Position: At the docks, Opua Marina
We have safely arrived in Opua. It was a remarkably fast passage.
Time: 6 days, 3 hours
Total distance: 1023 miles
Distance sailed: 1020 miles
Distance motored: 3 miles
Average speed: 7.0 knots
Fuel used: 3 gallons (12 hours of engine idling for power generation)
Best memory: sailing into the Bay of Isles, hand steering in 25 knots of breeze, watching the sun rise behind us, lighting Cape Brett up in a warm red glow.
We had our share of equipment breakage. Probably the most serious was with the running rigging. A car on the mainsail track failed, creating a flutter in the luff that threated to damage the adjacent cars, but fortunately never did. More serious was the chafing problem on the top spreader that eventually forced us to sail with two reefs in the main the last 2 days. We also had a near disaster with the roller furler. Late on Saturday, Bill noticed a frayed spot on the furling line, up near the bow. When we investigated, there were only a few strands of the line left. If it had parted, the whole sail would have unfurled --- in 25 knots of wind. Not good. We tried fixing it, but the sun was going down and it was very difficult working at the bow. Bill was up at the pointy end (I was cowering at the shrouds 10 feet behind shouting encouraging, but no doubt annoying, words) alternately getting lifted eight feet above the water, then plunged down into the waves, trying to tie a new line on. We finally gave up and decided to sail the rest of the way under just our double reefed main. Despite having so little sail up, we still made good progress, maybe 5.5 knots (instead of the 7.5 or so if the jib was working).

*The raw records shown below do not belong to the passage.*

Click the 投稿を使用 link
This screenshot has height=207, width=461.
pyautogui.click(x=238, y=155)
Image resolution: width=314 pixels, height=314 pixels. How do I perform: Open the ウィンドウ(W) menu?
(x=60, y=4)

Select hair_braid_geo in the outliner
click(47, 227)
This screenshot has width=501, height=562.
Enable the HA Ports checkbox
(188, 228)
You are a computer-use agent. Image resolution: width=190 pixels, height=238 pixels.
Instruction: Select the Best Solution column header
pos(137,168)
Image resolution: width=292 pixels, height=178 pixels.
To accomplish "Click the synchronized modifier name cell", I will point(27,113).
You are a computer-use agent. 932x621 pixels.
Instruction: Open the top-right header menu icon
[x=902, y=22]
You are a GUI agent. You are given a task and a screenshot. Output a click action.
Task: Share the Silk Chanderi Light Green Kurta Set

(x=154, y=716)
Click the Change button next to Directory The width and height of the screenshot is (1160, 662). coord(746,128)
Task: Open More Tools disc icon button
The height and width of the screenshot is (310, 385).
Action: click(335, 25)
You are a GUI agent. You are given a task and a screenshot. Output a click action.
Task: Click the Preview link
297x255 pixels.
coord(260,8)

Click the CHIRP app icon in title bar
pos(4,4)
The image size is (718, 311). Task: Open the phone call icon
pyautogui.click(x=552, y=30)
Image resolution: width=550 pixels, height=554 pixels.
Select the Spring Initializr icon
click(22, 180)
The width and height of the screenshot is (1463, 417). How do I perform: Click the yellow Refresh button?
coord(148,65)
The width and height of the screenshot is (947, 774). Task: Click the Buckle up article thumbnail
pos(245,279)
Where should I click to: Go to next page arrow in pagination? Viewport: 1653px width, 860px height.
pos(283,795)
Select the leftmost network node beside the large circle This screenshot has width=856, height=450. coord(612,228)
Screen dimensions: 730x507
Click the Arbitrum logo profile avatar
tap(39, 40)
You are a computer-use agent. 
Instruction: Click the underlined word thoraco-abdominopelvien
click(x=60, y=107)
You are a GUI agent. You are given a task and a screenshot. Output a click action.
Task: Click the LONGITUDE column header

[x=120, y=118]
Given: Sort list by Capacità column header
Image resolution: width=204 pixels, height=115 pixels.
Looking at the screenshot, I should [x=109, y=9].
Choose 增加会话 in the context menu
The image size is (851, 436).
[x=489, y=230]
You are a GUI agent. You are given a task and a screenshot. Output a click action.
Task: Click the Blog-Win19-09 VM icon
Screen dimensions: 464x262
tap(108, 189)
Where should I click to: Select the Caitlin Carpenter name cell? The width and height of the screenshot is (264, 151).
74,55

Customs was easy and pleasant (they come out to the boat and even carry your garbage back!)
The first order of business was to get some New Zealand money. There is no ATM in Opua, so I decided to ride Bill's bicycle into the nearby town of Paihai, about 8 km away. Bill's bike is one of those fold-up jobs with tiny 12" wheels. The roads are narrow and windy, so I decided to wear the climbing helmet we have on board. I probably cut quite the amusing figure: tall lanky guy on a clown's bike, legs akimbo, peddling like mad and weaving uncertainly with my bright orange helmet. As I peddled along, I wondered what would happen if I had an accident and the police investigated. They'd find this unshaven guy in filthy clothes who hadn't taken a shower in over a week on this ridiculous bicycle. Total bag guy.